**WERKOPDRACHTEN:**
**a.** Waaruit blijkt volgens de kinderrechter in het betoog van de raadsman dat de cliënt een beveiliger een duw gaf?
**b.** Geef uit het betoog van de raadsman letterlijk het stuk van "Vervolgens is cliënt" tot en met "zich heeft misdragen.".
**c.** Schrijf het volgende deel van het betoog van de raadsman.

**GETOONDE TEKST:**

┄┄┄┄┄┄┄┄┄┄

De raadsman van verzoeker heeft ter onderbouwing van het verzoek – samengevat – het volgende aangevoerd.
Het was vanaf het begin een moeilijke zitting. Ik had de indruk dat pressie werd uitgeoefend en dat er weinig ruimte was voor mij en voor mijn cliënt. Er was geen sprake van dat ik de leiding in de zittingszaal wilde nemen. Nadat cliënt was gevraagd naar zijn personalia wilde de kinderrechter het woord geven aan de officier van justitie. Ik ben toen opgestaan en wilde een preliminair verweer voeren, ik wist dat dat niet meer mogelijk was omdat het een aangehouden zaak betrof maar ik vond het wel van belang om de sepotbrief te bespreken. Ik kreeg echter geen ruimte van de kinderrechter om iets te zeggen.
Vervolgens is cliënt voorgehouden dat hij in de discotheek een beveiliger een duw heeft gegeven. Ik heb de kinderrechter gevraagd waarop zij dat baseerde, omdat dit helemaal niet vaststaat. De kinderrechter heeft aangegeven dat dit uit camerabeelden is gebleken. Echter op de camerabeelden is te zien dat cliënt de discotheek wordt uitgezet, maar niet dat hij zich heeft misdragen.
Vervolgens is het rapport van het NFI door de kinderrechter voorgehouden. Voordat ik iets over het rapport kon zeggen, heb ik de kinderrechter horen zeggen dat het resultaat van het rapport haar niets zei en dat zij er niets mee kon. Daarbij maakte de kinderrechter de opmerking dat er een stuk van de steen is afgebroken en dat het DNA er van kan zijn afgespat bij het gooien van de steen. Daarmee heeft de kinderrechter de bewijswaardering prematuur vastgesteld, is vooruitgelopen op de uitspraak en is mijn conclusie dat de kinderrechter niet openstaat voor verweren.

┄┄┄┄┄┄┄┄┄┄

**GEGEVENS:**
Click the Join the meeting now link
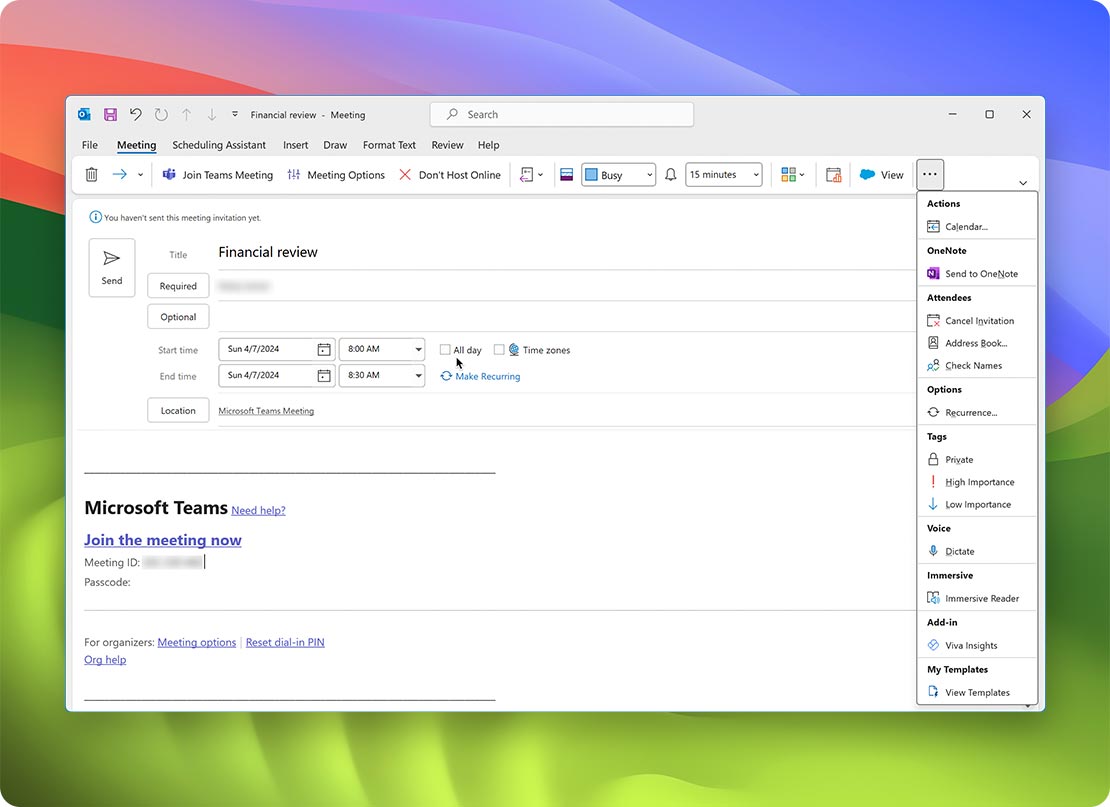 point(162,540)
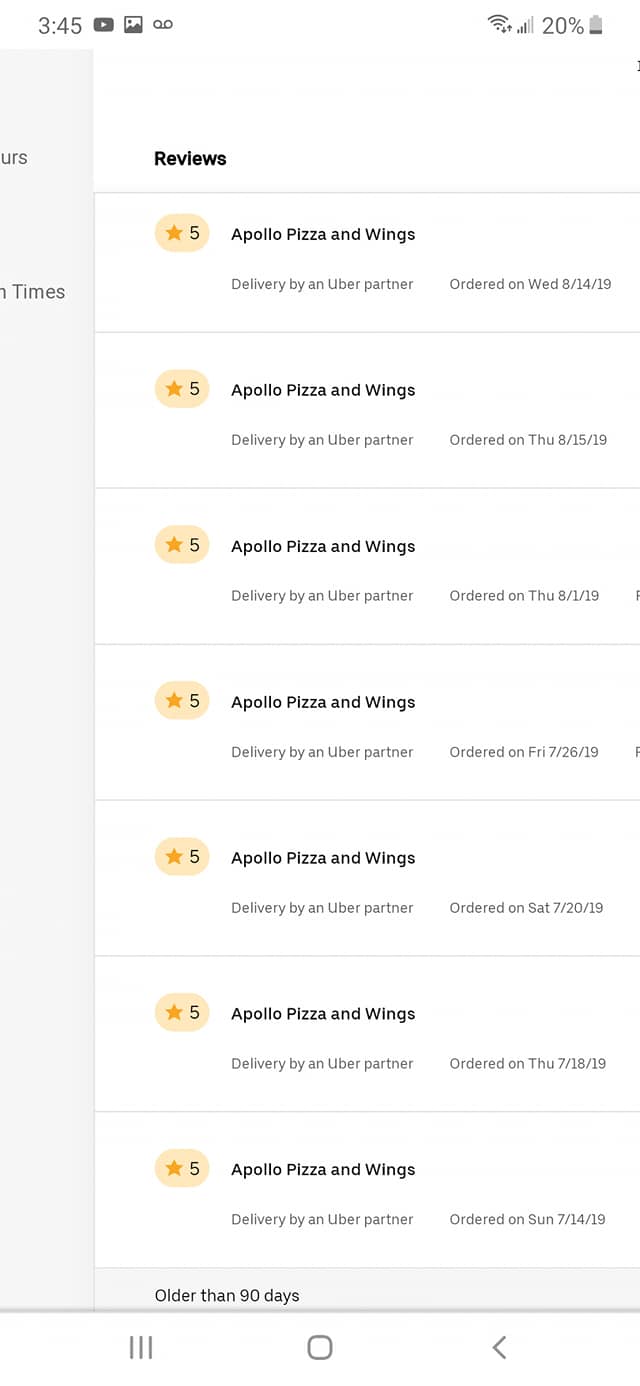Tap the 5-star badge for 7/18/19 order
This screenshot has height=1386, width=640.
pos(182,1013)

┄┄┄┄┄┄┄┄┄┄

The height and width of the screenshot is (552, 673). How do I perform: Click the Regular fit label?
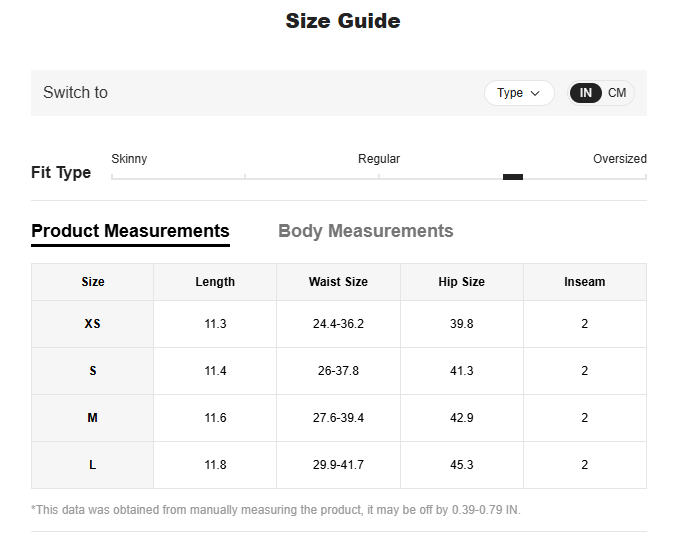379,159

┄┄┄┄┄┄┄┄┄┄

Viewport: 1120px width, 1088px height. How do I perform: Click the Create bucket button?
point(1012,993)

┄┄┄┄┄┄┄┄┄┄

**ANTWOORDEN OP OPDRACHTEN:**
**a.** Uit camerabeelden.

**b.**
Vervolgens is cliënt voorgehouden dat hij in de discotheek een beveiliger een duw heeft gegeven. Ik heb de kinderrechter gevraagd waarop zij dat baseerde, omdat dit helemaal niet vaststaat. De kinderrechter heeft aangegeven dat dit uit camerabeelden is gebleken. Echter op de camerabeelden is te zien dat cliënt de discotheek wordt uitgezet, maar niet dat hij zich heeft misdragen.

**c.**
Cliënt en zijn ouders vonden de behandeling ter zitting ook niet een juiste gang van zaken.
Ik wil opmerken dat het proces-verbaal van de terechtzitting naar mijn oordeel onvolledig en op punten onjuist is. Ter zitting is niet ter sprake gekomen dat het mogelijk is dat bij het gooien een stuk van de steen zou zijn afgebroken. Het is niet juist dat uit het DNA-onderzoek van de steen niets is gekomen. Ter zitting is door de kinderrechter gezegd dat er geen DNA op de steen is gevonden, maar dat dit ervan kan zijn afgespat bij het gooien van de steen.
De conclusie is dat de kinderrechter al een stellig oordeel heeft. Er is sprake van een objectieve wrakingsgrond.